Zu erledigende Aufgabe = Welche zwei Dinge müssen laut dem Artikel entkoppelt werden?

Ich bin mir dieser Schuld bewusst, und es gibt zu diesem Zeitpunkt keine Art und Weise, wie ich mich aufrichtig entschuldigen kann. Das schmerzt und ist eine Last, die ich noch eine Weile mit mir rumtragen werde. Aber das ist auch die Realität. Und vielleicht hilft es zumindest, diese als solche anzuerkennen. Meine persönlichen Probleme entschuldigen in jedem Fall nicht mein Verhalten. Mein Dank dagegen – was auch immer er noch wert sein mag – geht an die Person, die auch während dieser Abwesenheit den Laden am Laufen gehalten hat.
abschluss.
Das Beste, das ich jetzt noch tun kann, ist Menschen davor zu bewahren, sich ebenfalls wie ich unter einem immer größer werdenden selbstauferlegten Berg von Schuldgefühlen begraben zu lassen. Wir müssen Produktivität und mentale Gesundheit entkoppeln. Gute mentale Gesundheit darf keine hohe Produktivität einfordern, und ist vielleicht viel mehr an ein gewisses Maß von Nicht-Produktivität gebunden.
Ich weiß, dass diese Entkoppelung ein Projekt ist, das nicht in einem Blogpost erledigt ist. Aber ich glaube, dass es mir geholfen hätte, zu wissen und zu akzeptieren, dass es mir auch gut gehen darf und ich trotzdem nicht in der Lage bin, produktive Leistungen für meinen Jugendverband zu erbringen. Ich hoffe, dass dieser Text hier vielleicht zumindest irgendjemandem hilft. Freuen würde es mich. Denn im Endeffekt gibt es zu viel Ungerechtigkeit und Unfrieden auf dieser Welt, um unsere Schuld uns in Winterstarren versetzen zu lassen. Denn momentan gilt (leider) immer noch: Welt retten ist Handarbeit. Und jede verdammte Hand zählt.

Bereitgestellte Datensätze =
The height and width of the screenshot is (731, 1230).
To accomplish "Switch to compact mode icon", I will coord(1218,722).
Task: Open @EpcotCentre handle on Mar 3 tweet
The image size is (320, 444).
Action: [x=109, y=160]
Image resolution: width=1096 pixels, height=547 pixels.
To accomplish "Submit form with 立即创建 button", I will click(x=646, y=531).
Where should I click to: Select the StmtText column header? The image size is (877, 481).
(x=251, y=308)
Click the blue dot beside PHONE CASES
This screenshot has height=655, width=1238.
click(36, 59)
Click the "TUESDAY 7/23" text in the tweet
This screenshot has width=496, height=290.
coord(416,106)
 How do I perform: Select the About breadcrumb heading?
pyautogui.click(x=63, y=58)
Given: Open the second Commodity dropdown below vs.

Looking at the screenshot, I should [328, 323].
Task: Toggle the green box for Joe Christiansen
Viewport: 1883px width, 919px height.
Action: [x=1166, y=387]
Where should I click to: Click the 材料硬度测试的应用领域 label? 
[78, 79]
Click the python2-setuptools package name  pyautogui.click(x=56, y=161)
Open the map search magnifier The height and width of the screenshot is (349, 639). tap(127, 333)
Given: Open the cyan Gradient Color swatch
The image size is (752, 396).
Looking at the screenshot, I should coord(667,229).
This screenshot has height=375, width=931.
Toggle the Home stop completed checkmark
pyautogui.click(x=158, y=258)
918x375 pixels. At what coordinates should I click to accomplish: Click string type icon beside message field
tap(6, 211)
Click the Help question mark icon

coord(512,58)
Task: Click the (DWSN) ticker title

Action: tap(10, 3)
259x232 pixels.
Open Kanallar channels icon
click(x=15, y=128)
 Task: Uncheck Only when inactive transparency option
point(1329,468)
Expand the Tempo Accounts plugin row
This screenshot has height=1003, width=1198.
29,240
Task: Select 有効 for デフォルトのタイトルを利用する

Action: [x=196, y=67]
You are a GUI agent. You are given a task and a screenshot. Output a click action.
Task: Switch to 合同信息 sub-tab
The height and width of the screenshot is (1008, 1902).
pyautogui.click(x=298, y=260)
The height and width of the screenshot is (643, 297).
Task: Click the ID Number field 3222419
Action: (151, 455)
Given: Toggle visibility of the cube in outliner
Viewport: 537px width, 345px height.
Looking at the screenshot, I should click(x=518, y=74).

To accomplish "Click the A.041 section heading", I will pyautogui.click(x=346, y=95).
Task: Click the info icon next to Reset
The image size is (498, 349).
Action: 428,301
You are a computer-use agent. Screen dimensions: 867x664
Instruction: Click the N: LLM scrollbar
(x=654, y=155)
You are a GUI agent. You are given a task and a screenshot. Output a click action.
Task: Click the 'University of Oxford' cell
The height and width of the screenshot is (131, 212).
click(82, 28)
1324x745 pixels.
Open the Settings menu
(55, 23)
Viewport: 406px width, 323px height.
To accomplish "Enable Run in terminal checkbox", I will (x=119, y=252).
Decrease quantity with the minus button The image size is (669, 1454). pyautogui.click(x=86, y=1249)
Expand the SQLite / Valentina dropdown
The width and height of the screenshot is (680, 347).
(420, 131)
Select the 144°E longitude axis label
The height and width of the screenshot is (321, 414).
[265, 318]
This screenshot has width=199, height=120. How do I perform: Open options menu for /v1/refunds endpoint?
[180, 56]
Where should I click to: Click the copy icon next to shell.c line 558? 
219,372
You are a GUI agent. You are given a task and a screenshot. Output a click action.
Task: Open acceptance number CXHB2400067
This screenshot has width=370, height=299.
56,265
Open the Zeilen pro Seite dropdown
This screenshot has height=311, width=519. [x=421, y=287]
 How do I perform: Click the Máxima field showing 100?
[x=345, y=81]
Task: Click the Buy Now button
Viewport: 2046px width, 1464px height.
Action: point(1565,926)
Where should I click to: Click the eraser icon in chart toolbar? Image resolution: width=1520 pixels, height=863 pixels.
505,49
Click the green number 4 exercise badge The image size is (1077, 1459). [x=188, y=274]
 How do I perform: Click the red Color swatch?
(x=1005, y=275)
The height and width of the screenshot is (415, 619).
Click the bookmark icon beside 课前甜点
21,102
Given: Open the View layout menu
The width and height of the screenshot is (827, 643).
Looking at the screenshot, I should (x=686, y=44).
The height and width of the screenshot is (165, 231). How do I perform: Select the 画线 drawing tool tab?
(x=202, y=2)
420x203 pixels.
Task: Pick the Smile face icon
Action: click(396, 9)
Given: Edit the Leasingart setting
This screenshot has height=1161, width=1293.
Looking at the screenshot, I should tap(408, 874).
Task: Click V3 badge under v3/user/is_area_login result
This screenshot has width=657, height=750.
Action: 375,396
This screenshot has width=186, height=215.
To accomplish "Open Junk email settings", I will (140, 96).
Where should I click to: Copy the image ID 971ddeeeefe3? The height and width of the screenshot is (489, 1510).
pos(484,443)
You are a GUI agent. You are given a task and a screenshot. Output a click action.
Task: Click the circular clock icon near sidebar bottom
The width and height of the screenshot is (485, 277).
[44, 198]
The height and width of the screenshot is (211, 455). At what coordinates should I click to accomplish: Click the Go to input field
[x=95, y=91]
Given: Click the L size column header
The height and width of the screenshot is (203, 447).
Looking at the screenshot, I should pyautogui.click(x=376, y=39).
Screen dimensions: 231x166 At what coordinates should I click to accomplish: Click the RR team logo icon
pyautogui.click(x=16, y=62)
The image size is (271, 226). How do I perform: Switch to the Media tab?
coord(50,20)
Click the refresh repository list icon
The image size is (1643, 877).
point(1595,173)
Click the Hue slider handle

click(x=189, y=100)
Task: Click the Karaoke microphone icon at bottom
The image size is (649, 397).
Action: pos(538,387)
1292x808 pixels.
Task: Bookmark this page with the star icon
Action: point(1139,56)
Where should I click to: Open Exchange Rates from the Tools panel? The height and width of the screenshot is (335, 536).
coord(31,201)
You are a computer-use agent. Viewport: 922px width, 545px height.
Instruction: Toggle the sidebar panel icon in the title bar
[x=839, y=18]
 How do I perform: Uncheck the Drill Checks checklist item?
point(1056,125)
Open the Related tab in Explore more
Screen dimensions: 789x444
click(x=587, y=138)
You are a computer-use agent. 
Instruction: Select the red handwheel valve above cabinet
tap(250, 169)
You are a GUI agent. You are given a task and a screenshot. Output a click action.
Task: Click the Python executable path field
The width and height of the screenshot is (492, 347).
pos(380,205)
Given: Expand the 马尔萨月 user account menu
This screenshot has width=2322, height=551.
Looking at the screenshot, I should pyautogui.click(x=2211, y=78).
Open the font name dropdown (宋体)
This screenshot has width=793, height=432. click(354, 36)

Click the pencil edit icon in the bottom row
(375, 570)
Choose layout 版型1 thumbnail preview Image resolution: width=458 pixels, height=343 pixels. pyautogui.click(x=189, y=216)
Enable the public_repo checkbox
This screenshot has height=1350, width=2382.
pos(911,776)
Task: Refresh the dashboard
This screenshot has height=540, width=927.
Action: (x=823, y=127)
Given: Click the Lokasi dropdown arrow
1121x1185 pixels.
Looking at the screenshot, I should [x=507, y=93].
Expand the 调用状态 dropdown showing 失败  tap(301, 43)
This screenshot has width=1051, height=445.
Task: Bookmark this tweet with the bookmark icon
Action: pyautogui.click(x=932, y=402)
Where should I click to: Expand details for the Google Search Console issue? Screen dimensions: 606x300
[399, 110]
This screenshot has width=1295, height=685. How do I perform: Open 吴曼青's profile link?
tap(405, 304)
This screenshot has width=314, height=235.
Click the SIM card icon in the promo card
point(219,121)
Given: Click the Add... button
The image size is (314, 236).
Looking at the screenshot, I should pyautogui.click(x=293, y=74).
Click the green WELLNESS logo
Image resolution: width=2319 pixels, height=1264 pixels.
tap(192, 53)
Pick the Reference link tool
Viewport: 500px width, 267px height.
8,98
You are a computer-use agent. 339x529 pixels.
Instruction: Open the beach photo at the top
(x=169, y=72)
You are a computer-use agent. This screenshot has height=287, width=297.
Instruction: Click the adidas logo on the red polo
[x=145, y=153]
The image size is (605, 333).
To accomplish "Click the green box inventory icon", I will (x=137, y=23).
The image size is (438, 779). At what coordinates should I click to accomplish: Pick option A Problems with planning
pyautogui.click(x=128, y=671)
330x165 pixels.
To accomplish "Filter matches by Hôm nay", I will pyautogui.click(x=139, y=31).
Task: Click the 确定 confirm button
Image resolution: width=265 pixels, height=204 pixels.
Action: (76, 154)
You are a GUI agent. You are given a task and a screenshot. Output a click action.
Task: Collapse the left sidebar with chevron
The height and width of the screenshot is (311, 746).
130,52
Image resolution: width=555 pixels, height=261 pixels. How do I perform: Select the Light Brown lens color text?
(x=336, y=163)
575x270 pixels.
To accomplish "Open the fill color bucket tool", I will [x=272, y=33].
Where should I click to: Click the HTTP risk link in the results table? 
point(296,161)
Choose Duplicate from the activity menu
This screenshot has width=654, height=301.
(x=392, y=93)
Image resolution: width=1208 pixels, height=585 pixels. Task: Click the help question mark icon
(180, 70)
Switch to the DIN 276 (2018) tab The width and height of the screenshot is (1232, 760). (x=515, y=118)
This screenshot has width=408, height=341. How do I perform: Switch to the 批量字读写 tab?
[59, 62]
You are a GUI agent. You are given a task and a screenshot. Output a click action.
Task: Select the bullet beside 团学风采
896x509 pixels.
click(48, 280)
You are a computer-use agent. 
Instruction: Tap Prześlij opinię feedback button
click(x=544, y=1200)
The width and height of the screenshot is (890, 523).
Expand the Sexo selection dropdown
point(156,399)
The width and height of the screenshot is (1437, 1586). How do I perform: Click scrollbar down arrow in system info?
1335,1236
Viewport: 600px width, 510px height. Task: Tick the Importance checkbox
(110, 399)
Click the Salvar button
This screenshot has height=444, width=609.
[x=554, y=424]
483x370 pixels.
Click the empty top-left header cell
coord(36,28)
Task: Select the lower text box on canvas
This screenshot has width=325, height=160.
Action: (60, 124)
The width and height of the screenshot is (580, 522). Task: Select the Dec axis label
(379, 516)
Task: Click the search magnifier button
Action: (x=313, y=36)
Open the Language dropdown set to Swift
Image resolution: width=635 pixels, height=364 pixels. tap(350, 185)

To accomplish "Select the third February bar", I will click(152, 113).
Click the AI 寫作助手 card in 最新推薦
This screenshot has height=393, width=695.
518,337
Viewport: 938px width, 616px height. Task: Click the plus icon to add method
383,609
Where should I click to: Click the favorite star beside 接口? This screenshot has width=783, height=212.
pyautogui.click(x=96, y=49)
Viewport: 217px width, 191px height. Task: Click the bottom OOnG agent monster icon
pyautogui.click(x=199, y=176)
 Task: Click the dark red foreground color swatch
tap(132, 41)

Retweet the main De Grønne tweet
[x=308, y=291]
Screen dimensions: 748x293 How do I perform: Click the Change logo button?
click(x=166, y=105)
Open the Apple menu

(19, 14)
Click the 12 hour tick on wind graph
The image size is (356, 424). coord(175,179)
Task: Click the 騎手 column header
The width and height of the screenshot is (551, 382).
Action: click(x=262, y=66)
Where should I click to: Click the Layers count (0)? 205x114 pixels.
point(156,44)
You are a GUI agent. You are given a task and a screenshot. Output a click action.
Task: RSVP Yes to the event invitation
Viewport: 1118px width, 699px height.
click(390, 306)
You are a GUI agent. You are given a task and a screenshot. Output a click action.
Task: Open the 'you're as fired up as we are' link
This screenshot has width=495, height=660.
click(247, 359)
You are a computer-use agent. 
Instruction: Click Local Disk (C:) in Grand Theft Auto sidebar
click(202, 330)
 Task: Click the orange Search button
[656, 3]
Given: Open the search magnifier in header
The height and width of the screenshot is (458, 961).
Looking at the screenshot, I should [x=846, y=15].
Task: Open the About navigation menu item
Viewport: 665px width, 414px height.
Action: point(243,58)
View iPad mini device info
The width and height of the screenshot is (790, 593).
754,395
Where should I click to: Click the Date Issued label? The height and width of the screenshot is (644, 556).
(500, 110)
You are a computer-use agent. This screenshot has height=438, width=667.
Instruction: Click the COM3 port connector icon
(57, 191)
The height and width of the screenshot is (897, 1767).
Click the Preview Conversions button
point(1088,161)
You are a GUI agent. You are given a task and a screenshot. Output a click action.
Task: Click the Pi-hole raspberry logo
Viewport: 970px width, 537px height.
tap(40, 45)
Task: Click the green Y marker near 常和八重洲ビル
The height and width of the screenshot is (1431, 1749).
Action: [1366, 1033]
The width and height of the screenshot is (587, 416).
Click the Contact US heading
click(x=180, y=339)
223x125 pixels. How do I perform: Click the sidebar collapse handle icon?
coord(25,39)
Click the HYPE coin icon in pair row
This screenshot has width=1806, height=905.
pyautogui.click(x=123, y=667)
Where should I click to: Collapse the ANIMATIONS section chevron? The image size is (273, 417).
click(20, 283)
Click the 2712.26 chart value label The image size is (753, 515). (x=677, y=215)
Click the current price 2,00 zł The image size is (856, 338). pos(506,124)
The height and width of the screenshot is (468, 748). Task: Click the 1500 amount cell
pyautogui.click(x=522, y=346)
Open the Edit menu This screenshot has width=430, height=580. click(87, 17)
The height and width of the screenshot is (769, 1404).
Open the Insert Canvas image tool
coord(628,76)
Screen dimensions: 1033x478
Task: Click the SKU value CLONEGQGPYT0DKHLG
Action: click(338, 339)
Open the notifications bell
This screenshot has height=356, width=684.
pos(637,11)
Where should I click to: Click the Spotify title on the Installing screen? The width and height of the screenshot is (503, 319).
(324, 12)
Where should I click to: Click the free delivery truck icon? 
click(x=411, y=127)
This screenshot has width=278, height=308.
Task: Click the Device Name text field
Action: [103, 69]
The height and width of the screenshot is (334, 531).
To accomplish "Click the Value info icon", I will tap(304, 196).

Fertige Lösung = Produktivität und mentale Gesundheit.